While in Sacramento, he bought a fruit ranch near Sacramento and land for raising wheat. His knowledge of agriculture assisted him when he helped found the California Fruit Growers' Union. He then helped settle Eastern European Jewish refugees who worked on various farms in the area and, in 1891, he became the director of the International Society for the Colonization of Russian Jews. He then began to campaign for subsidies and protection for farmers, initially in California but eventually on an international scale.

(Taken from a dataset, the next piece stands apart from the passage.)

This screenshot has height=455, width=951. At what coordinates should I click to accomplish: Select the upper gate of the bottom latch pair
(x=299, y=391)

In his new vocation of farmer, there came to him the idea of an international agricultural congress, whereby one side of the globe might learn what the other side was producing and how and at what cost. He began collecting statistics on the subject, studied plant life and domestic animals and made investigations into their diseases and sought remedies. His son, Simon, helped him develop a proposal for an international chamber of agriculture. In 1896, David Lubin moved to Europe to implement the proposal. Around the same time, Weinstock, Lubin & Co. became known as Weinstock's, a department store chain which ceased operations in 1995.

In Italy, in 1904, King Victor Emmanuel III saw the need for such an institution and gave it his ardent support, giving a building for the congress and an annual income of $60,000. In May 1905, the International Institute of Agriculture (the IIA) opened in Rome. The Institute's goals were to help farmers share knowledge, produce systematically, establish a cooperative system of rural credit, and have control over the marketing of their products. At the first gathering 40 nations were represented. In 1906, Lubin was appointed the permanent U.S. delegate to the IIA. In 1913 on the occasion of the meeting of the congress in Rome Mr. Lubin received a silver cup as a token of appreciation of his efforts in originating the organization. By 1919, 53 nations were represented at the IIA gatherings.

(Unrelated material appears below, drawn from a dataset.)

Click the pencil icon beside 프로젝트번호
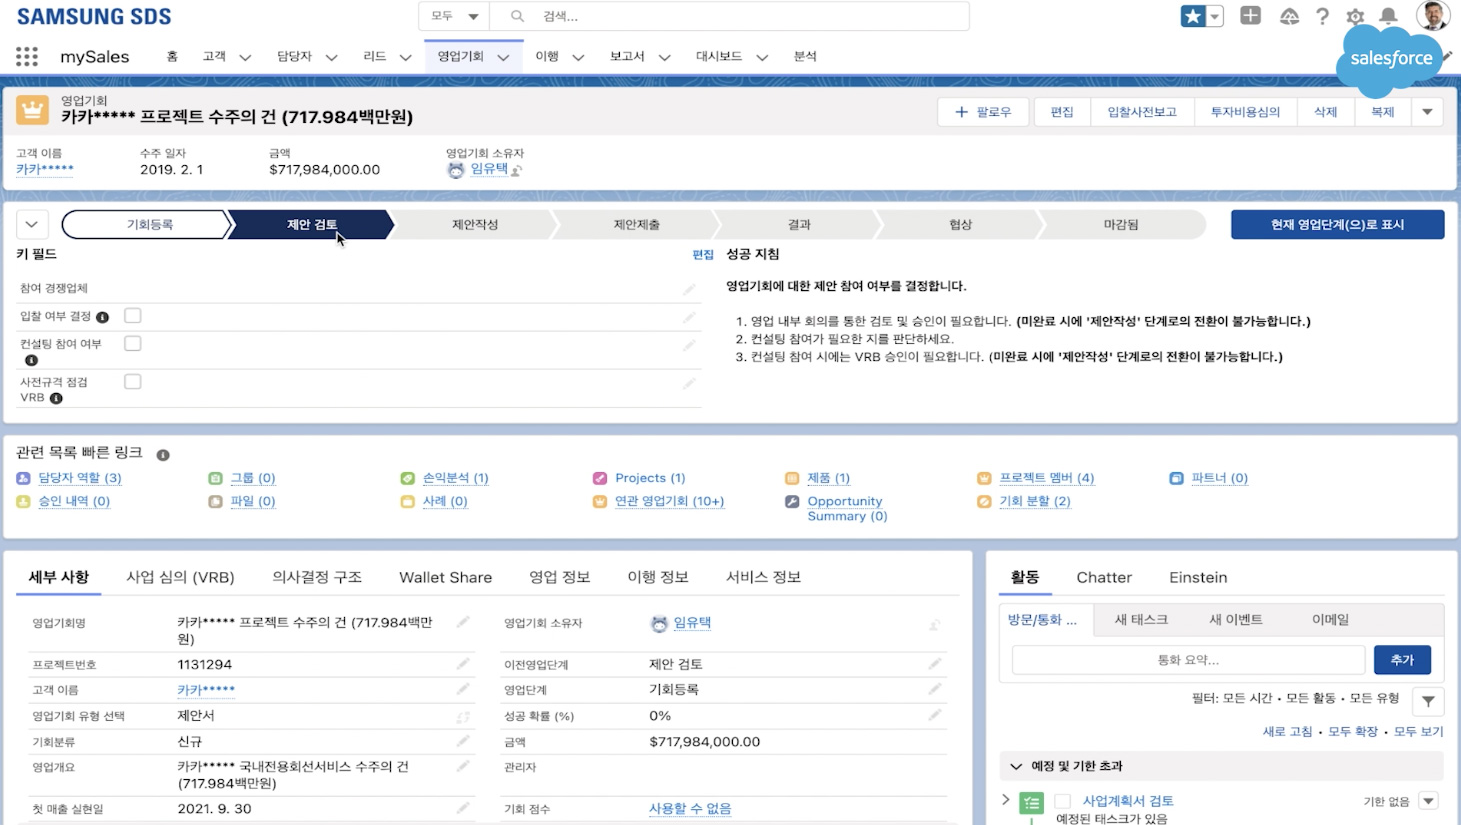Image resolution: width=1461 pixels, height=825 pixels. point(463,664)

The IIA ceased operations in 1945. Several of its assets were transferred to the United Nations' Food and Agriculture Organization (FAO). The mandate of international cooperation in the field of agriculture is continued by the FAO, which named its library in honor of David Lubin. The David Lubin Memorial Library (DLML) maintains the personal archives of David Lubin and the collection of the IIA library. It accepts visitors who would like to research these materials in person.

The U.S. Federal Farm Act (1916), whose founding ideas and policies can be seen to be influenced by Lubin and the International Institute of Agriculture, introduced rural credit and contributed to the relief of American farmers during the Great Depression. Similarly, Lubin's successful fight for the lowering of oppressive freight rates also helped lead to the development of the parcel post system. He also took a keen interest in farmers' co-operative societies and granges and was interested in oceanic shipping. He introduced a national marketing proposal on the lines of the German Landwirtschaftsrat.

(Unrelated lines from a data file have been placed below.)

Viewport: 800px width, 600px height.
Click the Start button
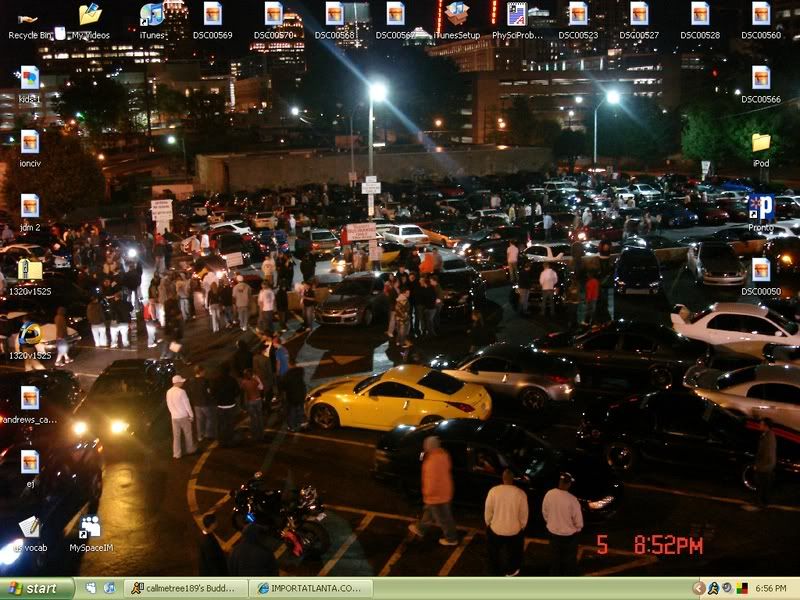[x=38, y=589]
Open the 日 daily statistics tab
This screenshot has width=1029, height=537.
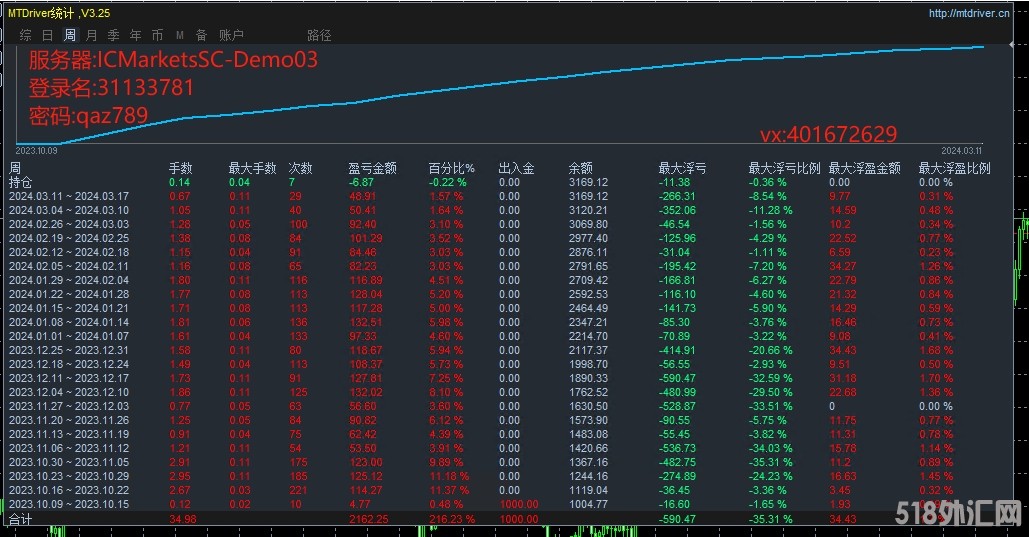click(x=47, y=35)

In addition, Lubin wrote essays and treatises. His novel, Let There be Light, proposed a universal world religion. He died in the 1918 flu pandemic, aged 69 on January 1, 1919.

==Legacy==
The centenary of IIA was celebrated by ISTAT (Italian Statistics Office) and FAO and its Statistics Division on 28 May 2008 in Rome.

The Western Jewish History Center, of the Judah L. Magnes Museum, in Berkeley, California has a large collection of papers, correspondence, publications, and photographs of David Lubin.

David Lubin Elementary School is located in the East Sacramento neighborhood of Sacramento, CA, a few blocks from the site of David Lubin's former home.